[Stored data entries]
•••

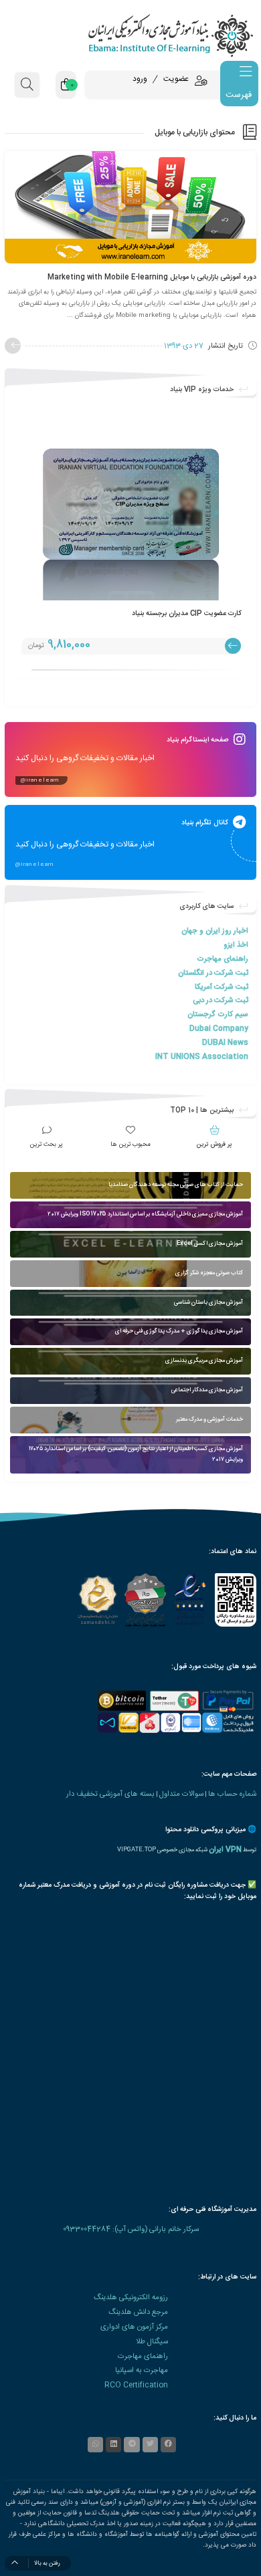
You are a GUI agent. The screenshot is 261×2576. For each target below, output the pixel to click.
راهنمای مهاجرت (222, 959)
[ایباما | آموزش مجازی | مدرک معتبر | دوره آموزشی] (130, 35)
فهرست (239, 95)
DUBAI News (225, 1042)
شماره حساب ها (232, 1794)
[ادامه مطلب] (13, 346)
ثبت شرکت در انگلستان (213, 973)
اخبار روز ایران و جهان (214, 931)
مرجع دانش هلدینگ (138, 2312)
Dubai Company (218, 1028)
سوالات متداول (181, 1794)
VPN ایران (225, 1849)
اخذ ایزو (236, 945)
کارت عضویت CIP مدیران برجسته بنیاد (186, 613)
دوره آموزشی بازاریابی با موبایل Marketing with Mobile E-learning (152, 277)
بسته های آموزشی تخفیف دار (110, 1794)
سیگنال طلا (152, 2341)
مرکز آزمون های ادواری (134, 2327)
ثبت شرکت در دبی (220, 1000)
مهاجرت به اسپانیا (141, 2370)
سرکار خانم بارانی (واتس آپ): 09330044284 (131, 2229)
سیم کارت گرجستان (217, 1014)
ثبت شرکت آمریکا (221, 987)
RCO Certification (136, 2385)
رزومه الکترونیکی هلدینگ (131, 2297)
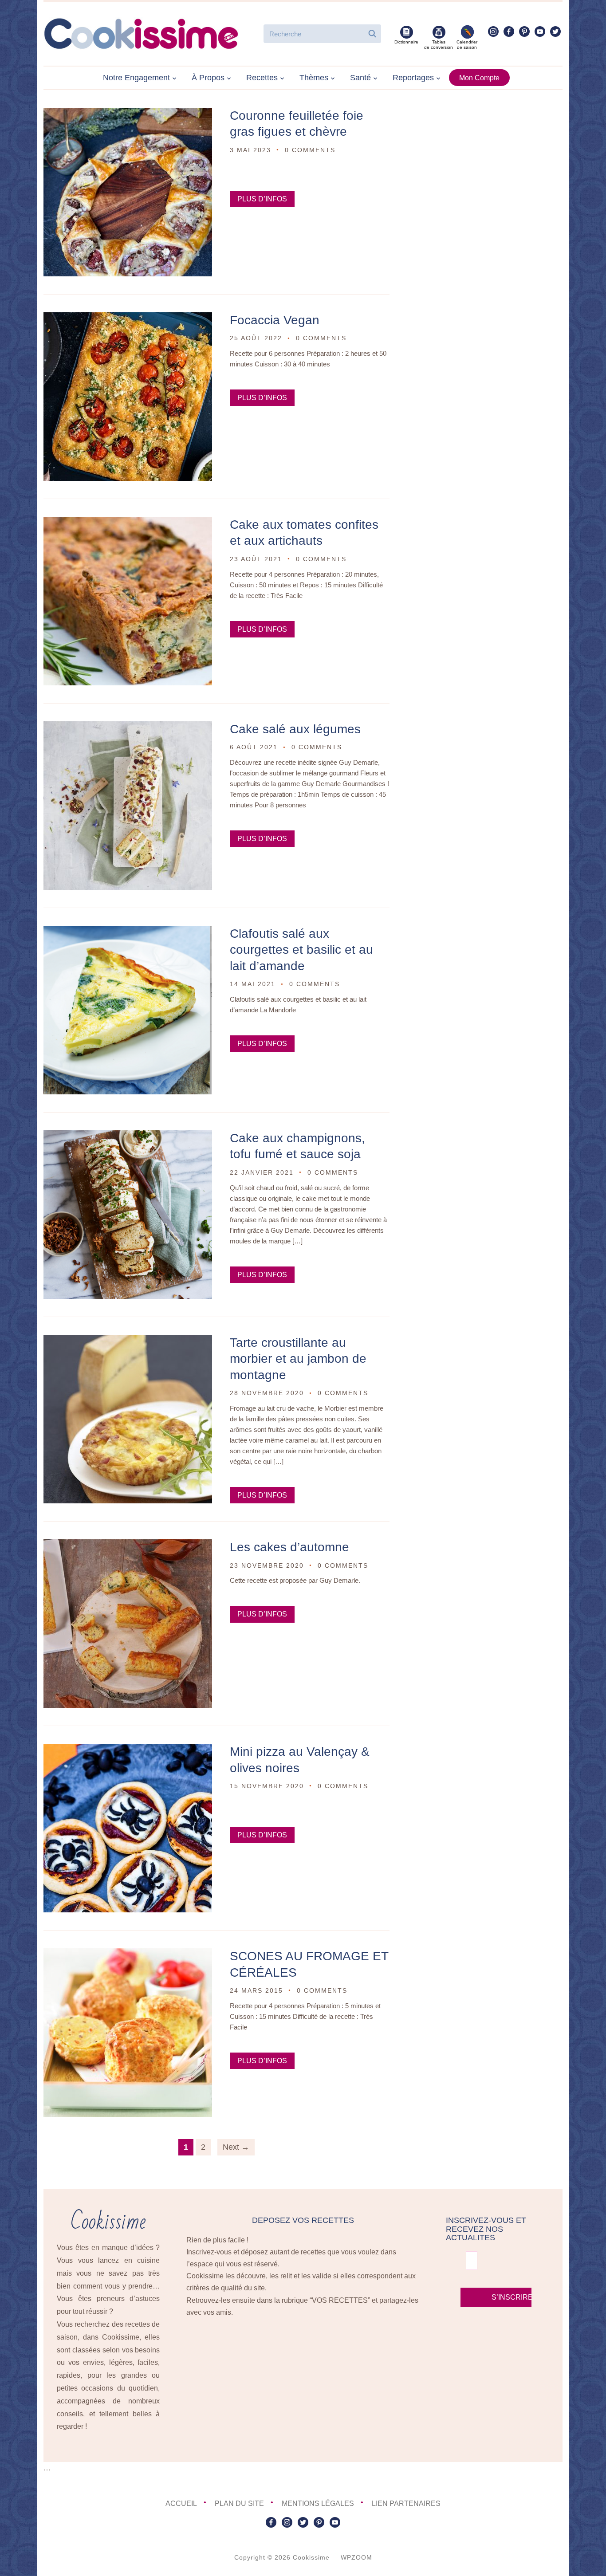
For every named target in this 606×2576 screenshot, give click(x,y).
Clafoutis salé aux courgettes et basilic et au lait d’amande (301, 950)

•••

PROBLEM: From the first line to the last, write out the data exactly, omitting any pictures.

RESULT FOR THIS TASK:
You are a GUI agent. The screenshot is 261×2576. For each target below, output the pixel to click.
راهنمای مهاجرت (222, 959)
[ایباما | آموزش مجازی | مدرک معتبر | دوره آموزشی] (130, 35)
فهرست (239, 95)
DUBAI News (225, 1042)
شماره حساب ها (232, 1794)
[ادامه مطلب] (13, 346)
ثبت شرکت در انگلستان (213, 973)
اخبار روز ایران و جهان (214, 931)
مرجع دانش هلدینگ (138, 2312)
Dubai Company (218, 1028)
سوالات متداول (181, 1794)
VPN ایران (225, 1849)
اخذ ایزو (236, 945)
کارت عضویت CIP مدیران برجسته بنیاد (186, 613)
دوره آموزشی بازاریابی با موبایل Marketing with Mobile E-learning (152, 277)
بسته های آموزشی تخفیف دار (110, 1794)
سیگنال طلا (152, 2341)
مرکز آزمون های ادواری (134, 2327)
ثبت شرکت در دبی (220, 1000)
مهاجرت به اسپانیا (141, 2370)
سرکار خانم بارانی (واتس آپ): 09330044284 (131, 2229)
سیم کارت گرجستان (217, 1014)
ثبت شرکت آمریکا (221, 987)
RCO Certification (136, 2385)
رزومه الکترونیکی هلدینگ (131, 2297)
For every named target in this 606×2576 screenshot, give click(x,y).
Clafoutis salé aux courgettes et basilic et au lait d’amande (301, 950)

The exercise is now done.